[[ The data open ]]

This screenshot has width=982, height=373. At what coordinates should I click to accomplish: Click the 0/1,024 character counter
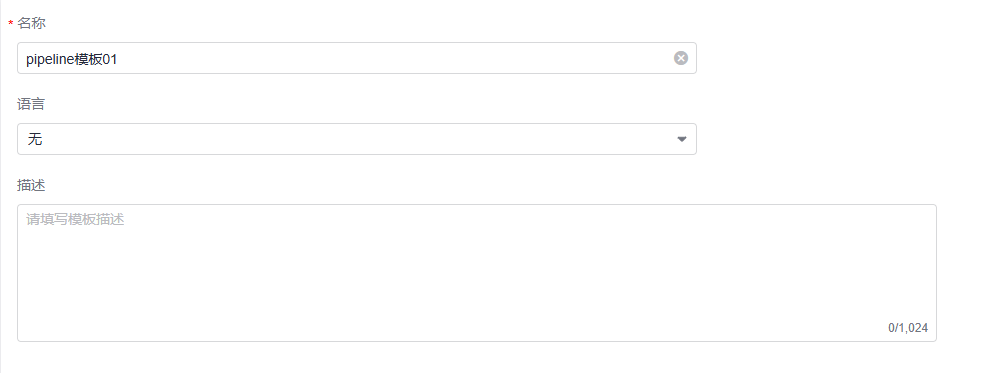pos(907,328)
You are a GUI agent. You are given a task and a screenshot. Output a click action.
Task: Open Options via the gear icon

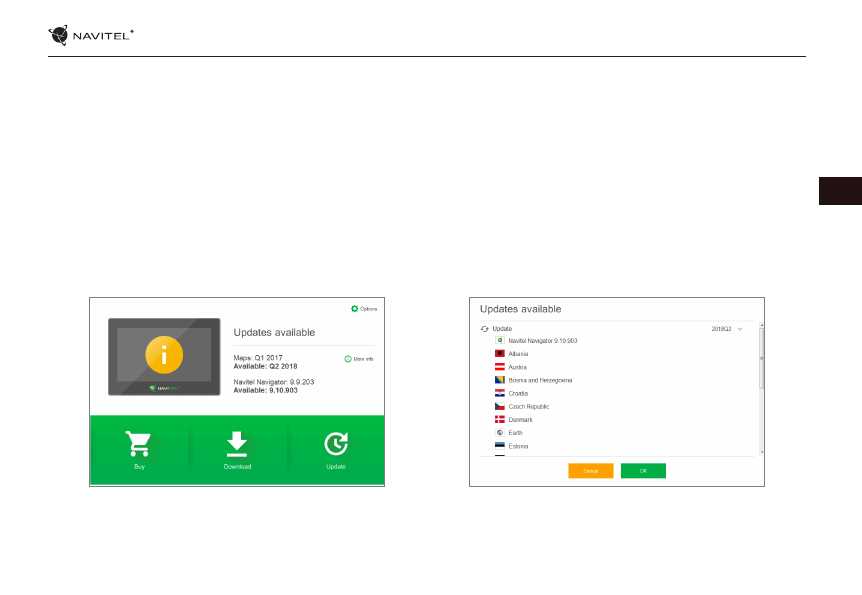click(x=354, y=309)
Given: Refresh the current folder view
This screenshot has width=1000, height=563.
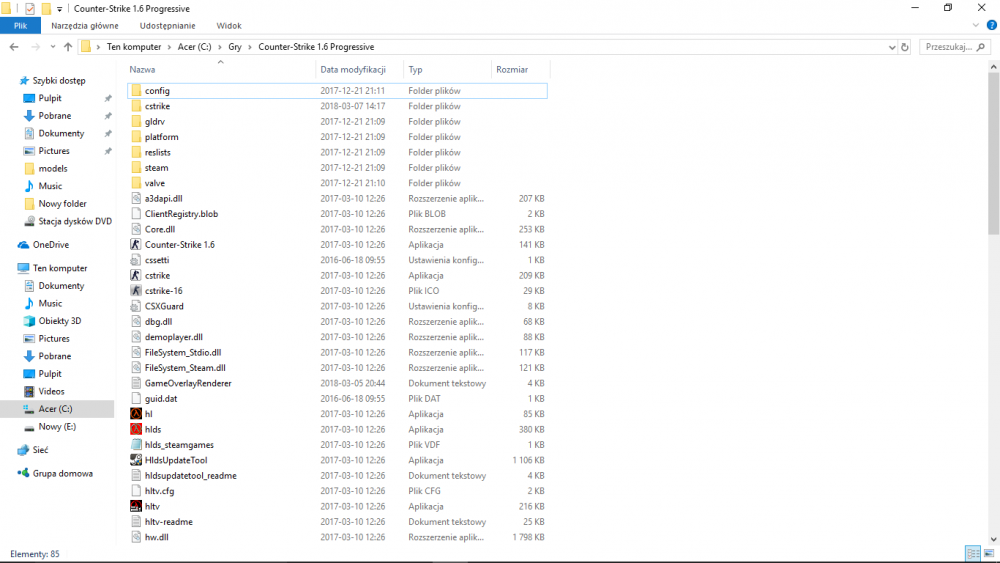Looking at the screenshot, I should click(x=905, y=47).
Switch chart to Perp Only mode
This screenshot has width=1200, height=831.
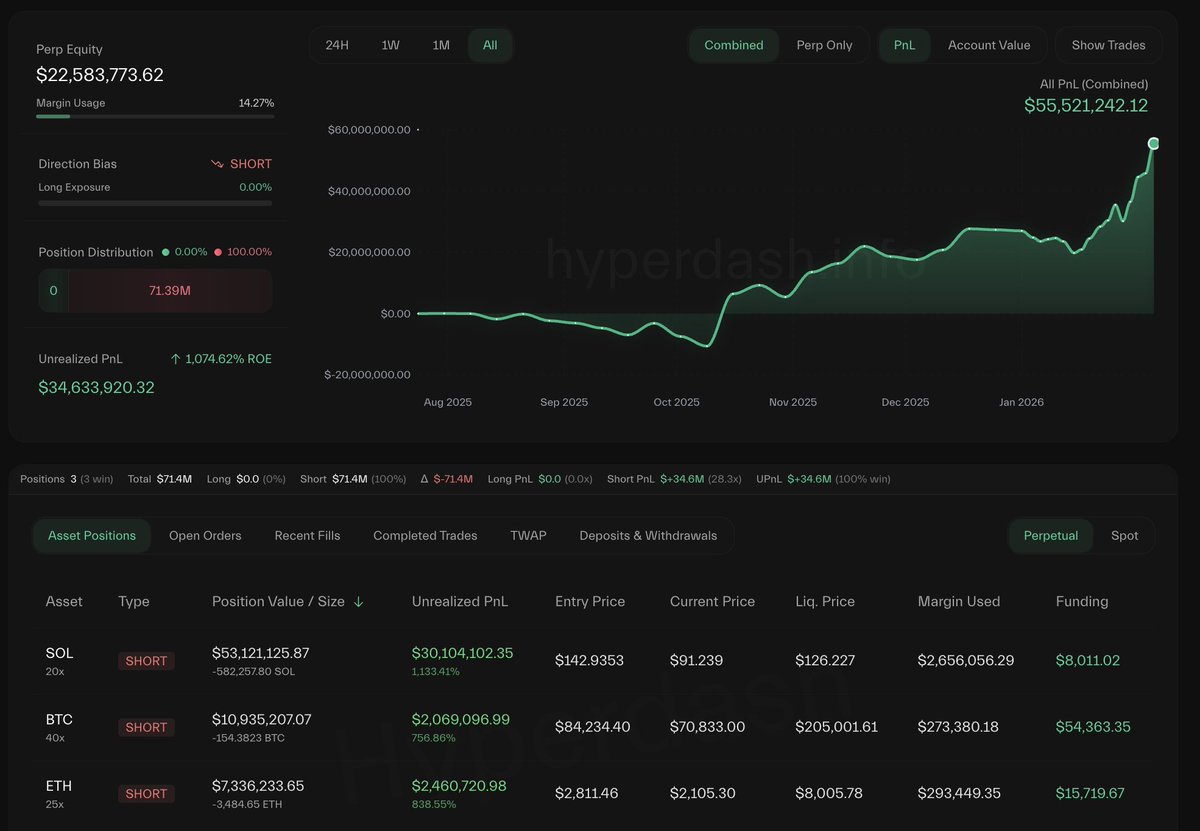[x=824, y=45]
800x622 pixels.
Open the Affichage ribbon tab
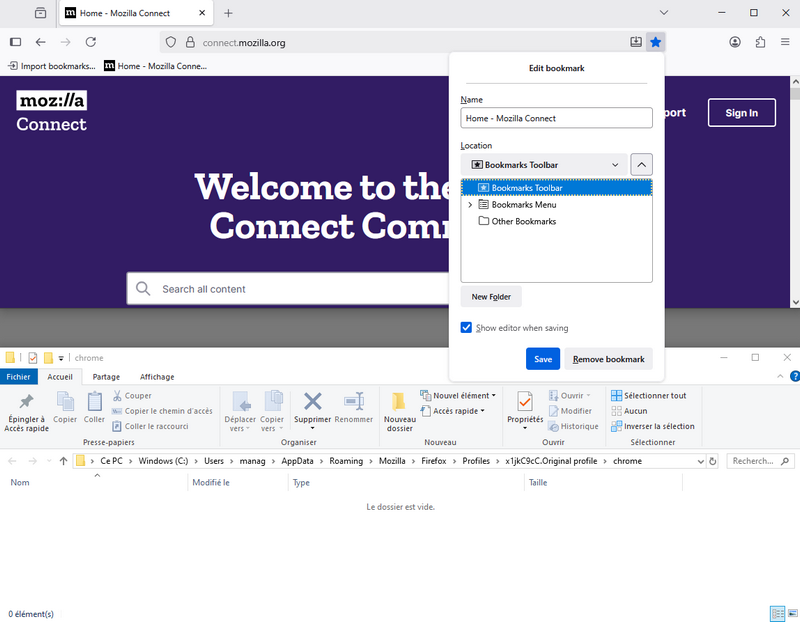pyautogui.click(x=157, y=377)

[[ The data closed ]]

→ **Exercise**:
The answer consists of the records repeated exactly, without any images.

→ **Worked solution**:
This screenshot has width=982, height=373. At what coordinates should I click to accomplish: Click the 0/1,024 character counter
pos(907,328)
You are a GUI agent. You are given a task and a screenshot. Output a click action.
Task: Open Options via the gear icon

click(x=354, y=309)
Given: Refresh the current folder view
This screenshot has width=1000, height=563.
Looking at the screenshot, I should click(x=905, y=47).
Switch chart to Perp Only mode
This screenshot has width=1200, height=831.
[x=824, y=45]
800x622 pixels.
Open the Affichage ribbon tab
pyautogui.click(x=157, y=377)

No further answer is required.